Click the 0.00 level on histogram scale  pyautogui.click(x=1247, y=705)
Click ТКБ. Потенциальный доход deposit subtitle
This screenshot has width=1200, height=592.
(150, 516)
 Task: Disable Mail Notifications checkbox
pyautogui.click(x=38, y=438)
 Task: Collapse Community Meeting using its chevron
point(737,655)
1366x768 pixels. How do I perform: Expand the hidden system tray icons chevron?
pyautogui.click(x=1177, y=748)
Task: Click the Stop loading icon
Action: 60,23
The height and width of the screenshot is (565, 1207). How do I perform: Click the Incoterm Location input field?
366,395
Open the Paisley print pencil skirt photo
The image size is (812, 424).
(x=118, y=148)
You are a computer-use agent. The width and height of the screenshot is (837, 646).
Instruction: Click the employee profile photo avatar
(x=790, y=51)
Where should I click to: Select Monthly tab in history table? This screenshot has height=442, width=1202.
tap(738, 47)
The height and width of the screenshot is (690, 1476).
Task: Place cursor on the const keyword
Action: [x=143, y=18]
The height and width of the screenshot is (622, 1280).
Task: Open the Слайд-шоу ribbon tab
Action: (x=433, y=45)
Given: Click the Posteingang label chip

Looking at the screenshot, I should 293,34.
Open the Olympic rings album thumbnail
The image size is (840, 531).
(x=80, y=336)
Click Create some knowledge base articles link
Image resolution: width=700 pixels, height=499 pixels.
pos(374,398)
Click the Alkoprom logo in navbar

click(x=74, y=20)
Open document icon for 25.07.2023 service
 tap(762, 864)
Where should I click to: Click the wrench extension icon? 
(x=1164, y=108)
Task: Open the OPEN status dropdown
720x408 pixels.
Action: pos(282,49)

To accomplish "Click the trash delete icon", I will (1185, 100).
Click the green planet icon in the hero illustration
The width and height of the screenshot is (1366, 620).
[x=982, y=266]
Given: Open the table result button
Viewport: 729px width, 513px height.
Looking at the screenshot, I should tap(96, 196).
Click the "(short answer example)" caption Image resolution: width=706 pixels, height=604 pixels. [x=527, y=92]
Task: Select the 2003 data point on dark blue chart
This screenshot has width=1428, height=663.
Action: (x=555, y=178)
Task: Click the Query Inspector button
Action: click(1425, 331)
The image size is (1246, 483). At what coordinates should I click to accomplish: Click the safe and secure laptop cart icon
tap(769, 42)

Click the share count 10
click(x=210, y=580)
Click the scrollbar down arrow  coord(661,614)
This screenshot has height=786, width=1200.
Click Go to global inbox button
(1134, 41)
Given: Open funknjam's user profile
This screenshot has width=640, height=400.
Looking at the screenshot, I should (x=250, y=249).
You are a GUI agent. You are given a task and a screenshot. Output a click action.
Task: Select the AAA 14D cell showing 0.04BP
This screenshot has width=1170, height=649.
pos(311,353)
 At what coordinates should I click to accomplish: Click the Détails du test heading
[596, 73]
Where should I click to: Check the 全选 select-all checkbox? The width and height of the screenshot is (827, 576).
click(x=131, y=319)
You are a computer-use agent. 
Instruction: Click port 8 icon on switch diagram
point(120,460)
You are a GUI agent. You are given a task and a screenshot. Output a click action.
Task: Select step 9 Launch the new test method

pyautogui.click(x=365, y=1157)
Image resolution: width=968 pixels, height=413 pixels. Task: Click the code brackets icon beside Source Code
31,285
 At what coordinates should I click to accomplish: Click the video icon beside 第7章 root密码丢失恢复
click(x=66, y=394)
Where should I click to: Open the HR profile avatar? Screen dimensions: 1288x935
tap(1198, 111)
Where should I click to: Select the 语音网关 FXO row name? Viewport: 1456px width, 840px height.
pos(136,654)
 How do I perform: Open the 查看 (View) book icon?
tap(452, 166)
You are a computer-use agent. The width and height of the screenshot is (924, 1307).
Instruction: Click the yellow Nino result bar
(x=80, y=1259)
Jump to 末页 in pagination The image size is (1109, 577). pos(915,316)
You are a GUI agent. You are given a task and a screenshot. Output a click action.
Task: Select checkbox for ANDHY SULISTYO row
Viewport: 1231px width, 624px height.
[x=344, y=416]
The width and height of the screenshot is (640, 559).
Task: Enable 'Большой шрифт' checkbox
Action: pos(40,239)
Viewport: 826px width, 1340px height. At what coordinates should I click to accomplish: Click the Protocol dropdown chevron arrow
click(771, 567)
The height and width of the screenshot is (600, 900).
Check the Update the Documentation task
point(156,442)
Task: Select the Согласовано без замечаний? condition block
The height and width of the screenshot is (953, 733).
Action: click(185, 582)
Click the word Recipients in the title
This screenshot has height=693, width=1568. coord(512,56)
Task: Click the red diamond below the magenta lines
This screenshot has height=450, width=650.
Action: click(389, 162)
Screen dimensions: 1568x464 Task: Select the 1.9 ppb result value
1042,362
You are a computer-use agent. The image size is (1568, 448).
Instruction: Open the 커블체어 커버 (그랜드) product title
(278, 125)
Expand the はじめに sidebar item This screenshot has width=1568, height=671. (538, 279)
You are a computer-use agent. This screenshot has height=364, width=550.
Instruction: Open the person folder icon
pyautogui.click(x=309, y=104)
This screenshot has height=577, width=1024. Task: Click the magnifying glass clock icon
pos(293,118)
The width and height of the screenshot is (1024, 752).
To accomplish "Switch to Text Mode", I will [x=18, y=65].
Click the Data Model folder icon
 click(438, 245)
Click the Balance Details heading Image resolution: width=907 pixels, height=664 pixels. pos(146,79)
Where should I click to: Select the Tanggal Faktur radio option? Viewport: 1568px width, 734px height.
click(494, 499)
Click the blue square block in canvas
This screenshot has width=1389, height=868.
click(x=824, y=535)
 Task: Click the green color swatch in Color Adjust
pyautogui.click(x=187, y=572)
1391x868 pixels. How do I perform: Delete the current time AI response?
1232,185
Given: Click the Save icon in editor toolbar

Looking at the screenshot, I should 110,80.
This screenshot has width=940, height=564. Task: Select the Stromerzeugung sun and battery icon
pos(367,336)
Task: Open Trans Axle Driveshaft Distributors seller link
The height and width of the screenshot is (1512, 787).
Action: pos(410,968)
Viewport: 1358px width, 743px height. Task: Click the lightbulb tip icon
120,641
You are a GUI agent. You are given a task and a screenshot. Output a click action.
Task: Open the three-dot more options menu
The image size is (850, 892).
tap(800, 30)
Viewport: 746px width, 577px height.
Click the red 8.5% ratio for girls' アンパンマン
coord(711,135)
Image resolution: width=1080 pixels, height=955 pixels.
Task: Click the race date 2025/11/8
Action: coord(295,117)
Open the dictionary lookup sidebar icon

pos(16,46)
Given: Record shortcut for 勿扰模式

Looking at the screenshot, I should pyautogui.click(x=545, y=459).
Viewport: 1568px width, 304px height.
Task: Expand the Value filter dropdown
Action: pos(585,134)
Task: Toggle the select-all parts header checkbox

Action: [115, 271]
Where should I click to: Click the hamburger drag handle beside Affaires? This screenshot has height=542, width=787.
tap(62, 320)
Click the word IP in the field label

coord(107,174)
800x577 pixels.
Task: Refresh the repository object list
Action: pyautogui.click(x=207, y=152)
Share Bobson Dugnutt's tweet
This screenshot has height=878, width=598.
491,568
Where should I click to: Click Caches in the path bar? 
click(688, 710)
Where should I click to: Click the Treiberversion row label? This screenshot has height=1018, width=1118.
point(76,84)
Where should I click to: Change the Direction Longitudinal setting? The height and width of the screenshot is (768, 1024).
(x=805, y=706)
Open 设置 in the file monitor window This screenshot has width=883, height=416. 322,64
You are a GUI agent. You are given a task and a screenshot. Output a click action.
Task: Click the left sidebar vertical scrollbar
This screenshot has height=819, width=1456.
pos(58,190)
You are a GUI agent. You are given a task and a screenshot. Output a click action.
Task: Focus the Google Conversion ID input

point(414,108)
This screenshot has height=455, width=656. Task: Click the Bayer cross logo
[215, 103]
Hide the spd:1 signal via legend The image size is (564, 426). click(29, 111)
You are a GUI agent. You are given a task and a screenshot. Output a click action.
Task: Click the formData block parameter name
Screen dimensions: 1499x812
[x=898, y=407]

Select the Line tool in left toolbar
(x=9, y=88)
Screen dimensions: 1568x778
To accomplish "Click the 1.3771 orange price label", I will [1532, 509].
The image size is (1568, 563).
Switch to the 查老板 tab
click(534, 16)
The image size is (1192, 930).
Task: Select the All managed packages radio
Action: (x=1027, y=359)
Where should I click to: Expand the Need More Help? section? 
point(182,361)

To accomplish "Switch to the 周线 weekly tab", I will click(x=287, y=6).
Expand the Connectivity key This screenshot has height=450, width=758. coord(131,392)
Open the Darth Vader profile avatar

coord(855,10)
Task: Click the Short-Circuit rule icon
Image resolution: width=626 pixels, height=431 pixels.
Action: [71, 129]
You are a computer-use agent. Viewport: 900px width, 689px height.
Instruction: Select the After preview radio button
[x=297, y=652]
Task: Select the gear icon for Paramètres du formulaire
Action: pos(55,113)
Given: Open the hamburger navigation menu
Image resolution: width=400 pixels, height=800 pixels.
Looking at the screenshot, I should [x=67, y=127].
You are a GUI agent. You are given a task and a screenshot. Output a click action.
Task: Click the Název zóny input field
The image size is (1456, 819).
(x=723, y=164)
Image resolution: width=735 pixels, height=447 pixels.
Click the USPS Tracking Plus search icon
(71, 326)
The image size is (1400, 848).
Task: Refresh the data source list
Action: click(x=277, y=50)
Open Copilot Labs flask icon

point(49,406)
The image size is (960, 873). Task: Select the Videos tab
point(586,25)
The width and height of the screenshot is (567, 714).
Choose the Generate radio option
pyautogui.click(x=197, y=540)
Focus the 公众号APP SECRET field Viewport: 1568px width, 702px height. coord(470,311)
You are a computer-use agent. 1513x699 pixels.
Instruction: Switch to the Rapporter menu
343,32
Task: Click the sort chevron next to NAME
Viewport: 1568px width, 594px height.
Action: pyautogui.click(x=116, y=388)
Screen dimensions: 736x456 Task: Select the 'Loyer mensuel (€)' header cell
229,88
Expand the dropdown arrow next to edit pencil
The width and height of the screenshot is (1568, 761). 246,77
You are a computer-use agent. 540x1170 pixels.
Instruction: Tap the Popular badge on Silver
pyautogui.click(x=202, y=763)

-*-*-

## [Written task]
Copy the items verbatim, starting at the line containing "Given: Click the Posteingang label chip" and ending at the line containing "pyautogui.click(x=365, y=1157)".

## [Problem solution]
Given: Click the Posteingang label chip

Looking at the screenshot, I should 293,34.
Open the Olympic rings album thumbnail
The image size is (840, 531).
(x=80, y=336)
Click Create some knowledge base articles link
Image resolution: width=700 pixels, height=499 pixels.
pos(374,398)
Click the Alkoprom logo in navbar

click(x=74, y=20)
Open document icon for 25.07.2023 service
 tap(762, 864)
Where should I click to: Click the wrench extension icon? 
(x=1164, y=108)
Task: Open the OPEN status dropdown
720x408 pixels.
Action: pos(282,49)

To accomplish "Click the trash delete icon", I will (1185, 100).
Click the green planet icon in the hero illustration
The width and height of the screenshot is (1366, 620).
[x=982, y=266]
Given: Open the table result button
Viewport: 729px width, 513px height.
Looking at the screenshot, I should tap(96, 196).
Click the "(short answer example)" caption Image resolution: width=706 pixels, height=604 pixels. [x=527, y=92]
Task: Select the 2003 data point on dark blue chart
This screenshot has width=1428, height=663.
Action: (x=555, y=178)
Task: Click the Query Inspector button
Action: click(1425, 331)
The image size is (1246, 483). At what coordinates should I click to accomplish: Click the safe and secure laptop cart icon
tap(769, 42)

Click the share count 10
click(x=210, y=580)
Click the scrollbar down arrow  coord(661,614)
This screenshot has height=786, width=1200.
Click Go to global inbox button
(1134, 41)
Given: Open funknjam's user profile
This screenshot has width=640, height=400.
Looking at the screenshot, I should (x=250, y=249).
You are a GUI agent. You are given a task and a screenshot. Output a click action.
Task: Select the AAA 14D cell showing 0.04BP
This screenshot has width=1170, height=649.
pos(311,353)
 At what coordinates should I click to accomplish: Click the Détails du test heading
[596, 73]
Where should I click to: Check the 全选 select-all checkbox? The width and height of the screenshot is (827, 576).
click(x=131, y=319)
You are a computer-use agent. 
Instruction: Click port 8 icon on switch diagram
point(120,460)
You are a GUI agent. You are given a task and a screenshot. Output a click action.
Task: Select step 9 Launch the new test method

pyautogui.click(x=365, y=1157)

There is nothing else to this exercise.